== TEXTO DA PÁGINA ==
No documento, o ONS estimava que a indisponibilidade de geração da usina, que é a quarta maior do país, poderia gerar um aumento médio de R$ 44/MWh no custo marginal de operação (CMO). Nos cenários hidrológicos mais desfavoráveis, o aumento chegava até R$ 250/MWh.

A polêmica envolvendo Santo Antonio foi antecipada pela MegaWhat em reportagem em 4 de fevereiro, quando foi divulgado que a usina solicitou ao Ibama a adequação temporária das condições operativas da usina, devido à redução do volume de água armazenada no reservatório por causa do assoreamento do leito do rio Madeira.

Para cumprir as determinações ambientais, durante esse período do ano, em que as vazões do rio Madeira sobem consideravelmente, a usina precisa aumentar o deplecionamento do reservatório, evitando alagar a área do Parque Nacional Mapinguari, que fica nas proximidades do rio Madeira.

A usina pediu ao Ibama adequar às suas condições operativas, permitindo que o reservatório suba acima da cota de 74 metros, pois o assoreamento do leito do rio reduziu o volume de água armazenada se respeitada a regra vigente.
===
O QUE FAZER:
Segundo o texto sobre a usina de Santo Antonio, por que a usina pediu ao Ibama que o reservatório pudesse subir acima da cota de 74 metros?
== DADOS DE ORIGEM ==
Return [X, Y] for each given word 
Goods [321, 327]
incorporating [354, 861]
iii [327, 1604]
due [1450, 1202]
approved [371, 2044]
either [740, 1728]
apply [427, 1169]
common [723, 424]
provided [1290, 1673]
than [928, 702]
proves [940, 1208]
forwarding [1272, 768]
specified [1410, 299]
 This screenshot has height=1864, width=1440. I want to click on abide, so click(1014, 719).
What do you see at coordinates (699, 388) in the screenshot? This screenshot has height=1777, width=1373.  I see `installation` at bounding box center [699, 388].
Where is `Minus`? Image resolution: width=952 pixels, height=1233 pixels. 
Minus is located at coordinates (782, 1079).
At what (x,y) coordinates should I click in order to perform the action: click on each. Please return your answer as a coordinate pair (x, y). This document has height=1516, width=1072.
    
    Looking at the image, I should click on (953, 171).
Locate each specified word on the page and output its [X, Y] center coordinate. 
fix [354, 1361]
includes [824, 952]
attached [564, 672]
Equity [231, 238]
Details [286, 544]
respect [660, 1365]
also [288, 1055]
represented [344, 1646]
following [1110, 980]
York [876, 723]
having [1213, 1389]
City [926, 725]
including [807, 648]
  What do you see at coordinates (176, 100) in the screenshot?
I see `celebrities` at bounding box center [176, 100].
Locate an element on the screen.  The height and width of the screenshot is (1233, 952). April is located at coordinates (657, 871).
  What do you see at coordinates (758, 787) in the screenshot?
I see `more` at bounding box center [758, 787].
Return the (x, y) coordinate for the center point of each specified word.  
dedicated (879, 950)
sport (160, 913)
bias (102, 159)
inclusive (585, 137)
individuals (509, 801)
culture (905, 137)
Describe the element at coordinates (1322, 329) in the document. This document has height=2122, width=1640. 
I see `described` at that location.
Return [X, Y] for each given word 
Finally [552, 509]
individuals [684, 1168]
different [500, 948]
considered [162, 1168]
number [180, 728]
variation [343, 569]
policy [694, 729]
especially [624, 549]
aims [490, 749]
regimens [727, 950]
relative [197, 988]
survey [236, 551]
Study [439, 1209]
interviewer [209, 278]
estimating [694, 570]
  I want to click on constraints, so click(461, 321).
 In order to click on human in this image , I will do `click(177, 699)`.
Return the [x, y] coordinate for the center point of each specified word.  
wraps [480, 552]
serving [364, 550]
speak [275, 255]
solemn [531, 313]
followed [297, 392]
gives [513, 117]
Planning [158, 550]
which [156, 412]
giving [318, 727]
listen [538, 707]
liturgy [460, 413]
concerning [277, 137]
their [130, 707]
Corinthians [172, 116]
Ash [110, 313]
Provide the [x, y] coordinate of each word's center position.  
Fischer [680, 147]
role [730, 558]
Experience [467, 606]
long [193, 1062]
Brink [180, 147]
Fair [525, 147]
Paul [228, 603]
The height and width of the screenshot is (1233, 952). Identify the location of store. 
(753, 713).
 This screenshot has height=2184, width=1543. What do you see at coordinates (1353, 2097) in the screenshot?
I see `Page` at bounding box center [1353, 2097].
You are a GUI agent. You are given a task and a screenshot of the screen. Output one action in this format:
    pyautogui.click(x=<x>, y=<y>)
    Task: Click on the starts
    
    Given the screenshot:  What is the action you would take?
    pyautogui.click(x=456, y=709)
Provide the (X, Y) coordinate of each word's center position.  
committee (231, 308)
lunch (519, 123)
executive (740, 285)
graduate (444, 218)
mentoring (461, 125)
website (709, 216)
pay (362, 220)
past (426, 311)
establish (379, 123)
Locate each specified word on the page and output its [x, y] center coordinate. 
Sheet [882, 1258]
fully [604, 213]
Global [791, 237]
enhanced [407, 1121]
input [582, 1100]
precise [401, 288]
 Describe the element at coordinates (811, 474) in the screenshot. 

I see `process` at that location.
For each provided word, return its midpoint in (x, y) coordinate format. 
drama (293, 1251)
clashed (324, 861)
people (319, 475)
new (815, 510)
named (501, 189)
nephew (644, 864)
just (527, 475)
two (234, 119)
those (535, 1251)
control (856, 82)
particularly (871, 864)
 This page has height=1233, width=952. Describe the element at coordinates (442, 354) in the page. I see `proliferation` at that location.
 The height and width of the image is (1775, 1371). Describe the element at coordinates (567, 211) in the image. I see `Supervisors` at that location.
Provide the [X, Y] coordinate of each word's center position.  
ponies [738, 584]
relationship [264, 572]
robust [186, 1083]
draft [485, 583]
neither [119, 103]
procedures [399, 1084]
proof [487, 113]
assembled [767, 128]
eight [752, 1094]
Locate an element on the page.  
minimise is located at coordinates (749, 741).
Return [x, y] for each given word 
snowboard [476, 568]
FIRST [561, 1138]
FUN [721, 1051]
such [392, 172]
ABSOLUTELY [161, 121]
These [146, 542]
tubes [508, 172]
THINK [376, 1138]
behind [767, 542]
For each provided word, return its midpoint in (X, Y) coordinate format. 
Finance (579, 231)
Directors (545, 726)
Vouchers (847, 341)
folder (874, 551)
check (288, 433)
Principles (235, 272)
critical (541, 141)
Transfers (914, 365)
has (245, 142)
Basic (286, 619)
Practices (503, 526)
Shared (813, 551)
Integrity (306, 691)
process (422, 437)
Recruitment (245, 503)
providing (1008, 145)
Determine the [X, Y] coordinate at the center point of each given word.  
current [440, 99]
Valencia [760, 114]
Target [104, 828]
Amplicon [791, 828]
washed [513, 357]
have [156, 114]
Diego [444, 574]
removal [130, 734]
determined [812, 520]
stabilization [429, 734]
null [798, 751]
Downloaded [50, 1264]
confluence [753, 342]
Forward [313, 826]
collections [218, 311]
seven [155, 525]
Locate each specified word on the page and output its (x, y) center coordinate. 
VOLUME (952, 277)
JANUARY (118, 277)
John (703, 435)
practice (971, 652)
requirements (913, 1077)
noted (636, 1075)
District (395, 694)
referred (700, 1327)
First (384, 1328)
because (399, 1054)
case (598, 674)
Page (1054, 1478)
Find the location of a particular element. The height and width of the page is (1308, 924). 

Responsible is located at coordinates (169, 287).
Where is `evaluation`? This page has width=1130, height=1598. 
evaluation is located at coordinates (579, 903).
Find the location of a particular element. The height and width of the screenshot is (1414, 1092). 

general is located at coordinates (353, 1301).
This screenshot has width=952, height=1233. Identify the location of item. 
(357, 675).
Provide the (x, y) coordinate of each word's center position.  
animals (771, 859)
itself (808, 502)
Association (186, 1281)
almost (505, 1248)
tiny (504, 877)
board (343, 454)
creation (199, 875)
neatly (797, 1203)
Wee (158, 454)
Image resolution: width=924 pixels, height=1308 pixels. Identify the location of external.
===
RESPOSTA ABAIXO:
Porque o assoreamento do leito do rio Madeira reduziu o volume de água armazenada no reservatório, se respeitada a regra vigente. Por isso, a usina solicitou ao Ibama a adequação temporária das suas condições operativas.